CVE-2020-6990
Description
A hard-coded cryptographic key in Rockwell RSLogix 500 allows attackers to gain unauthorized access to MicroLogix controllers.
AI Insight
LLM-synthesized narrative grounded in this CVE's description and references.
A hard-coded cryptographic key in Rockwell RSLogix 500 allows attackers to gain unauthorized access to MicroLogix controllers.
Vulnerability
The cryptographic key used to protect account passwords is hard-coded within the RSLogix 500 binary file. This affects MicroLogix 1400 Controllers Series B v21.001 and prior, Series A all versions, MicroLogix 1100 Controller all versions, and RSLogix 500 Software v12.001 and prior [1].
Exploitation
An attacker can identify the hard-coded cryptographic keys within the RSLogix 500 software. By using these keys, an attacker can perform further cryptographic attacks to ultimately gain unauthorized access to the controller remotely, without requiring any privileges or user interaction [1].
Impact
Successful exploitation allows an attacker to gain unauthorized access to the controller, potentially accessing sensitive project file information including passwords. This can lead to a compromise of confidentiality, integrity, and availability [1].
Mitigation
Rockwell Automation has not disclosed a fixed version or release date for this vulnerability. No workarounds are currently available in the provided references. The affected products are not listed as being end-of-life or on the CISA KEV catalog [1].

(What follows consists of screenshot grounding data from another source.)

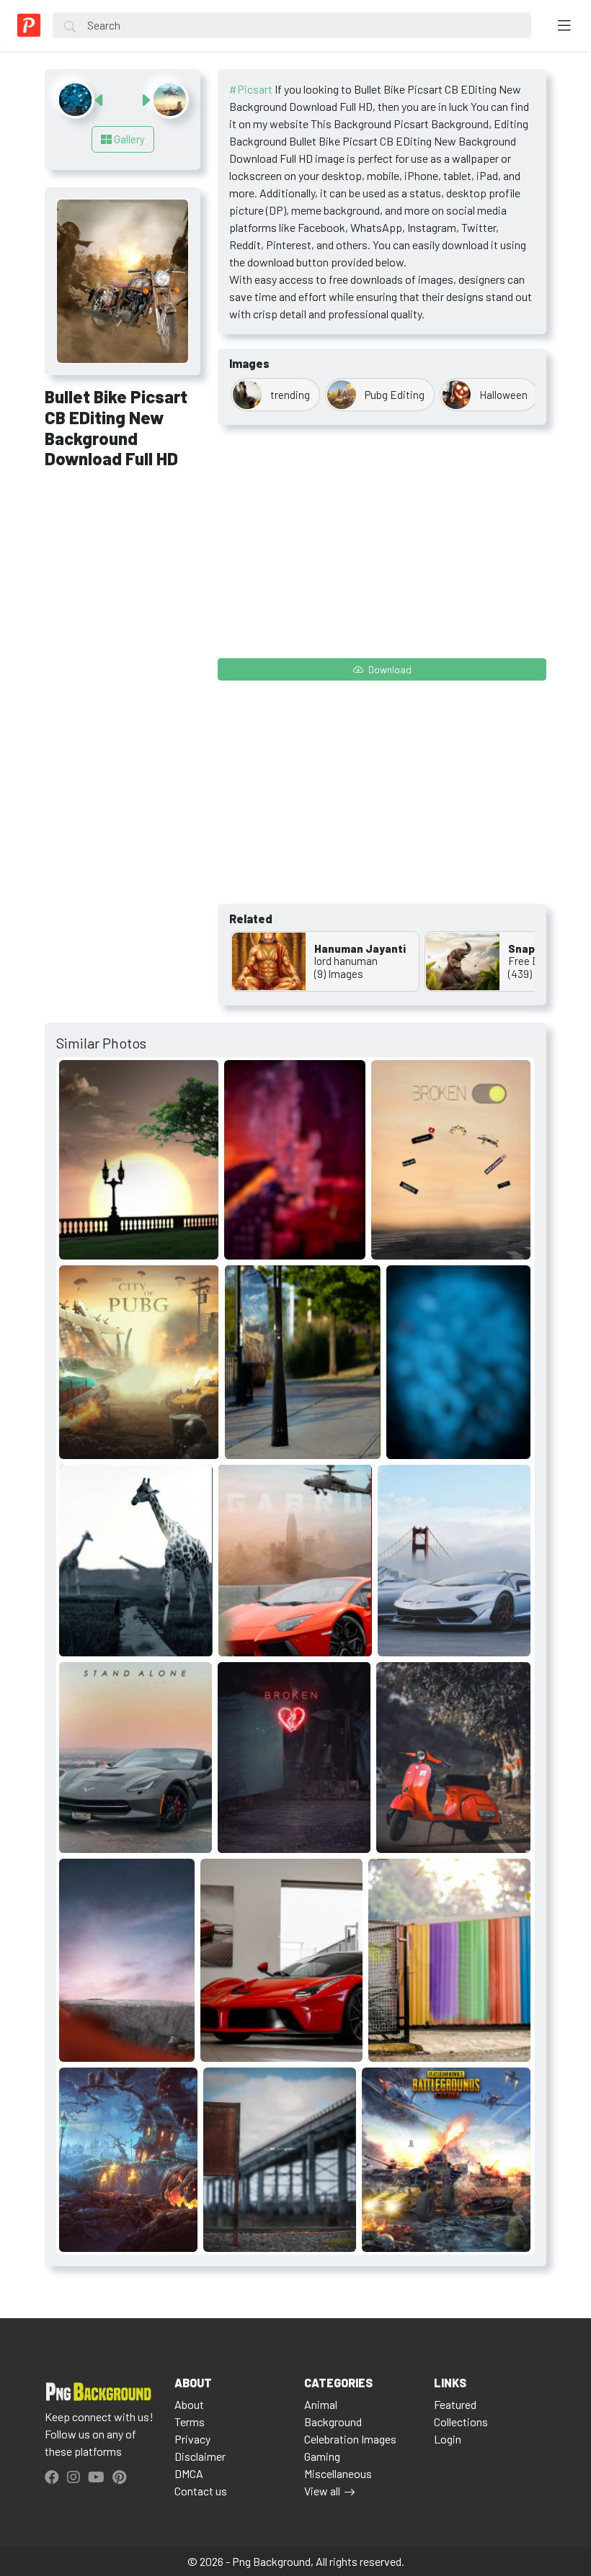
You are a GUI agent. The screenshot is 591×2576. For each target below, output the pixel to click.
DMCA (188, 2473)
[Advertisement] (122, 559)
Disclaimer (200, 2456)
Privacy (192, 2439)
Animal (320, 2404)
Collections (461, 2421)
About (189, 2404)
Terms (189, 2421)
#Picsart (250, 89)
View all (322, 2491)
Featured (455, 2404)
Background (333, 2421)
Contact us (200, 2491)
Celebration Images (350, 2439)
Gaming (322, 2456)
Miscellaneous (338, 2473)
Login (447, 2439)
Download (389, 669)
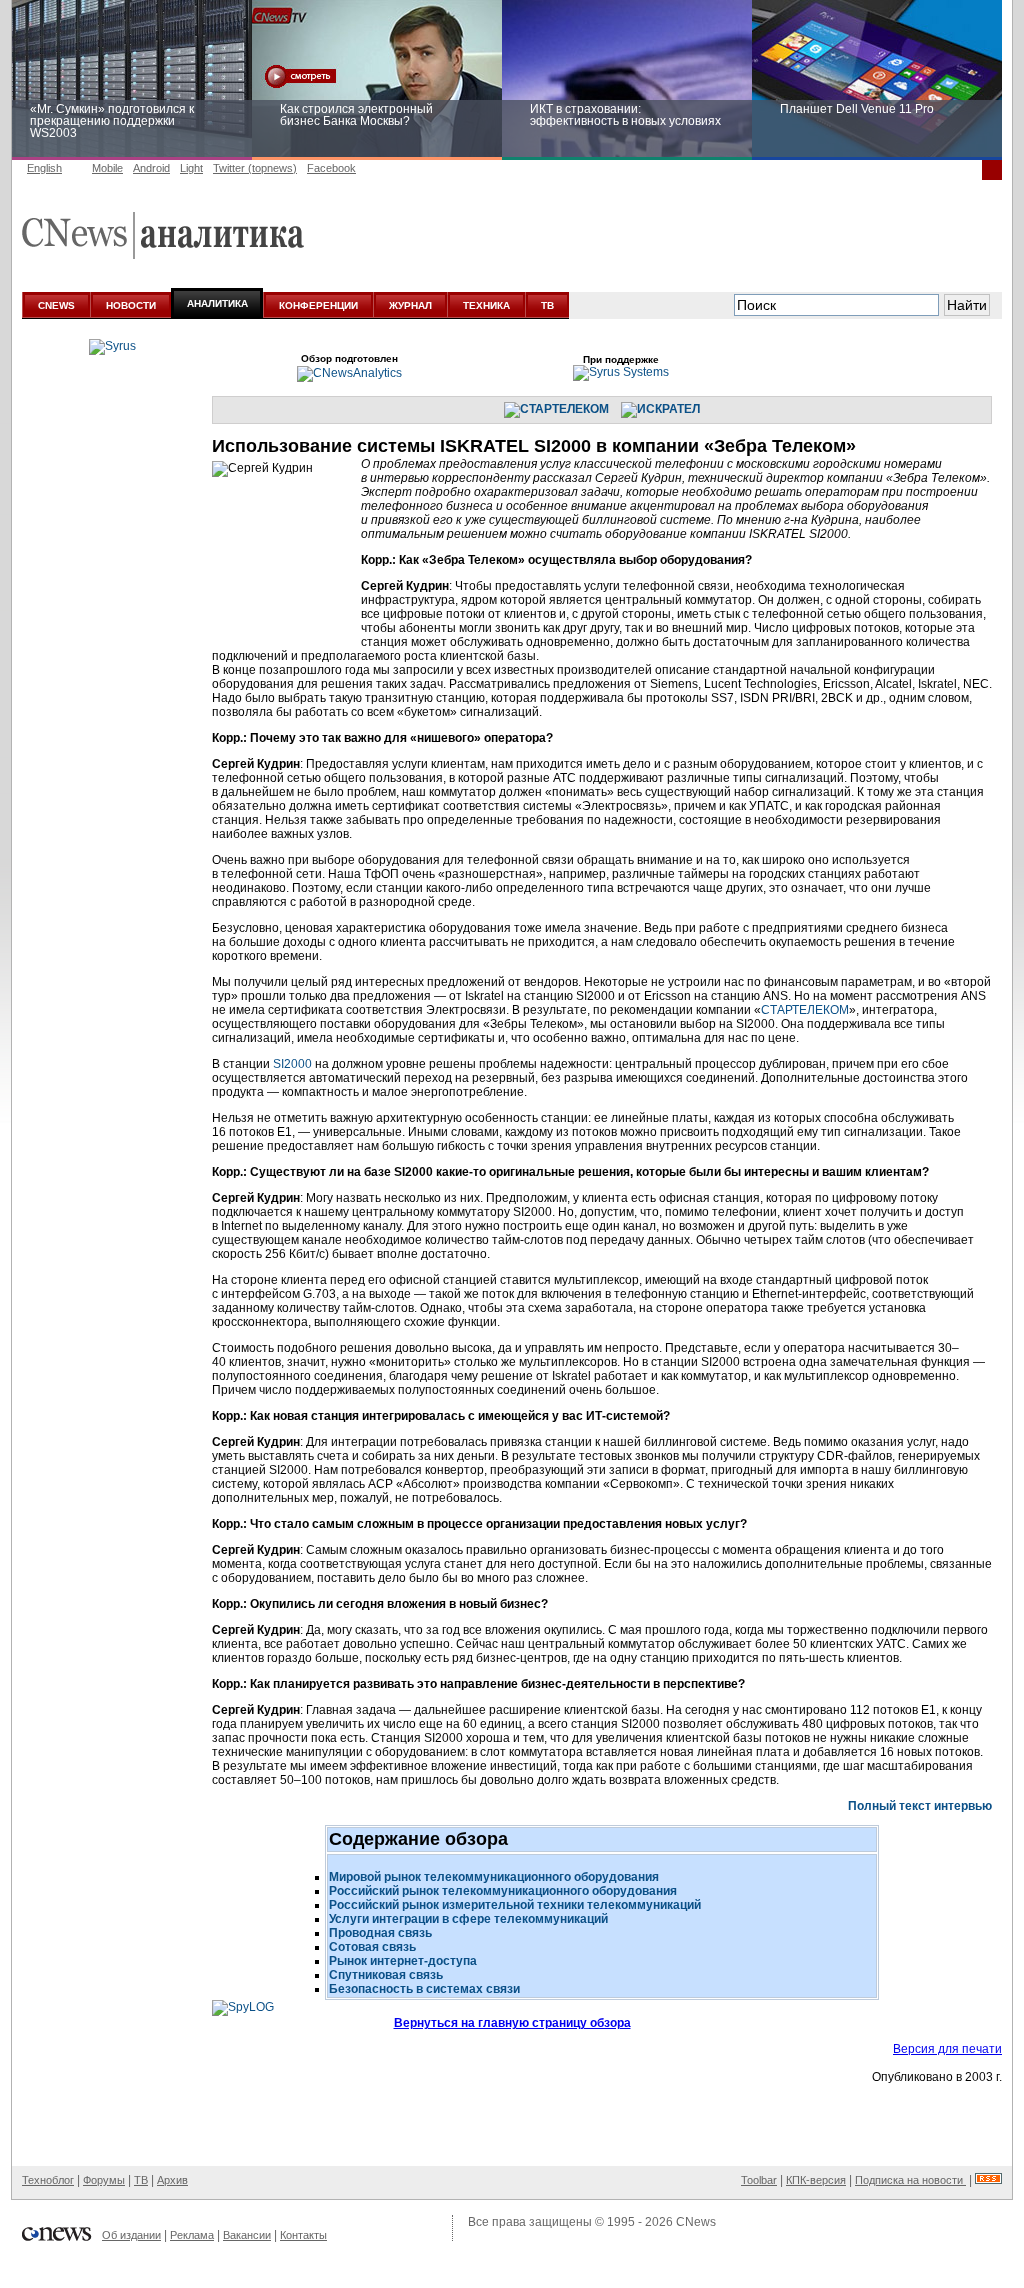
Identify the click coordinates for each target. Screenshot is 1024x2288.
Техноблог (48, 2180)
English (44, 168)
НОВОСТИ (131, 305)
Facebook (331, 168)
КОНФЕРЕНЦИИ (318, 305)
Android (151, 168)
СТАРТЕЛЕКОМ (805, 1010)
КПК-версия (816, 2180)
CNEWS (56, 305)
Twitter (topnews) (255, 168)
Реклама (192, 2235)
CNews (696, 2222)
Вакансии (247, 2235)
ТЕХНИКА (486, 305)
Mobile (107, 168)
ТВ (547, 305)
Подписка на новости (910, 2180)
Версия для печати (947, 2049)
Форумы (104, 2180)
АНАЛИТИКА (217, 303)
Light (191, 168)
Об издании (131, 2235)
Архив (172, 2180)
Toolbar (759, 2180)
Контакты (303, 2235)
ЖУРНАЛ (410, 305)
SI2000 (292, 1064)
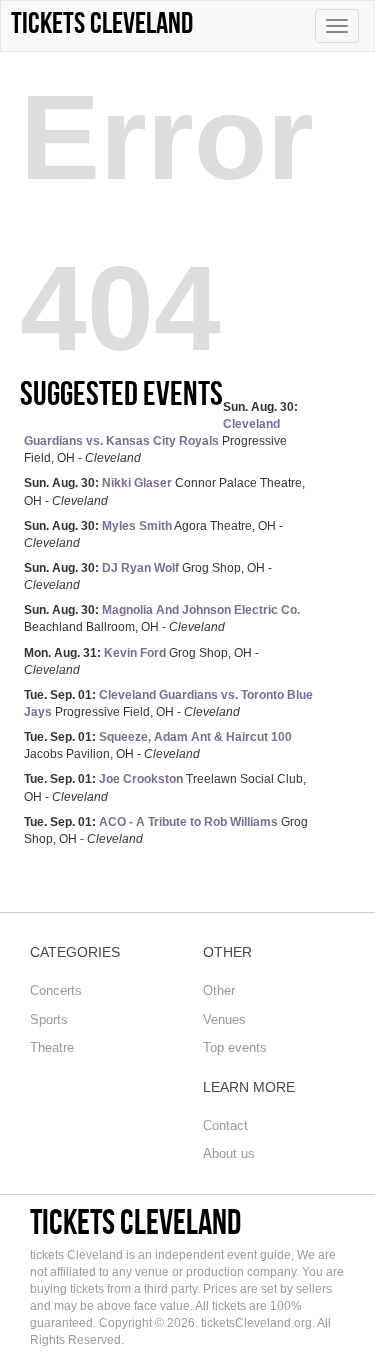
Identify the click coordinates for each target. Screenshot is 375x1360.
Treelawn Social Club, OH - (165, 787)
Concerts (56, 990)
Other (219, 990)
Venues (224, 1019)
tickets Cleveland (135, 1221)
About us (229, 1153)
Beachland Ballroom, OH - (162, 618)
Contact (225, 1125)
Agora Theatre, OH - (153, 534)
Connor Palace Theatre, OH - (164, 491)
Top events (235, 1047)
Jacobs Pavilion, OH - (158, 745)
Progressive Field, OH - (161, 432)
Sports (49, 1019)
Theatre (52, 1047)
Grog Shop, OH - (148, 576)
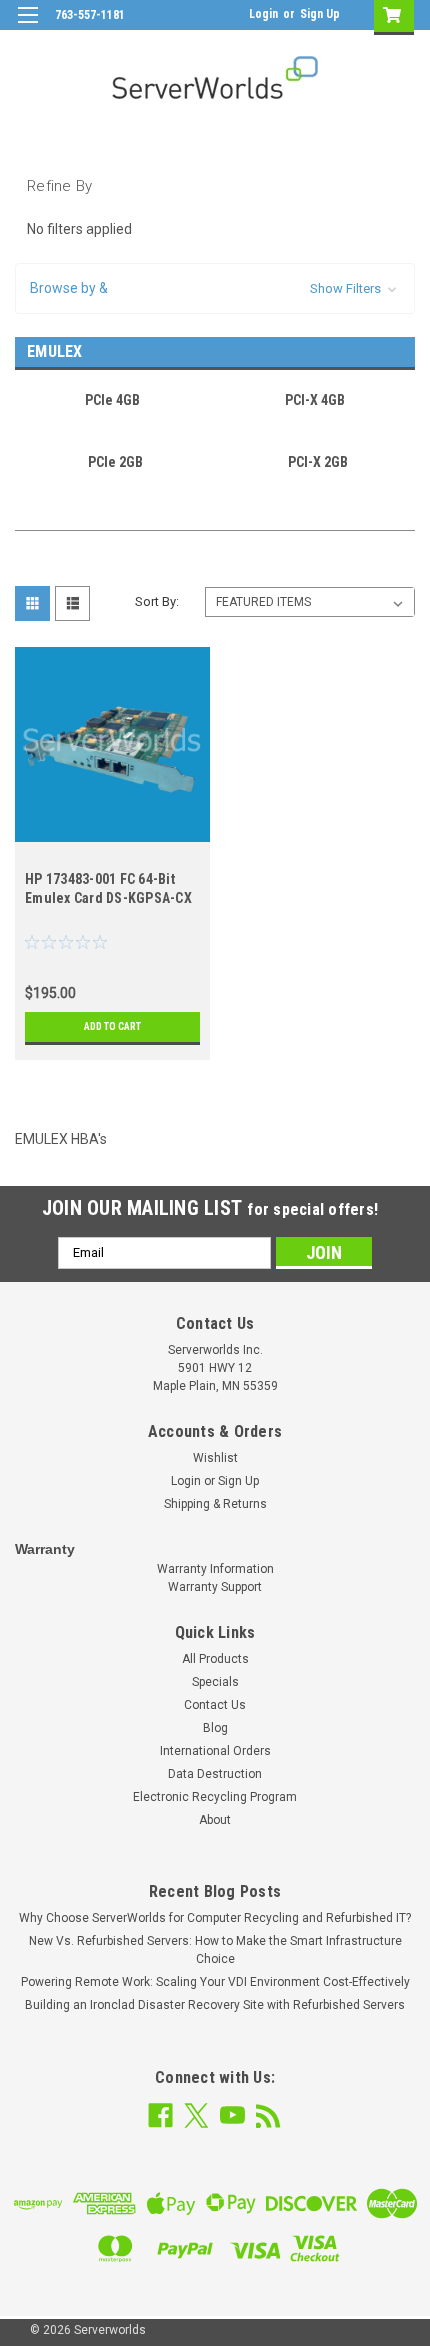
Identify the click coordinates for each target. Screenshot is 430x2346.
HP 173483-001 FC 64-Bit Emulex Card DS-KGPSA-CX (108, 888)
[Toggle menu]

AI Insight generated on Jun 3, 2026. Synthesized from this CVE's description and the cited reference URLs; citations are validated against the source bundle.
Affected products
4- Rockwell Automation/MicroLogix 1400 Controllers Series B, MicroLogix 1100 Controller, RSLogix 500 Softwaredescription
- Range: <=12.001
- Range: all versions
- Range: <=21.001
Patches
0No patches discovered yet.
Vulnerability mechanics
No source-code context for this CVE — mechanics is only generated when we can read the actual fix diff. Without that, the four sections (root cause, attack vector, affected code, fix) would be speculation rather than analysis.
References
1- www.us-cert.gov/ics/advisories/icsa-20-070-06nvdThird Party AdvisoryUS Government Resource
News mentions
0No linked articles in our index yet.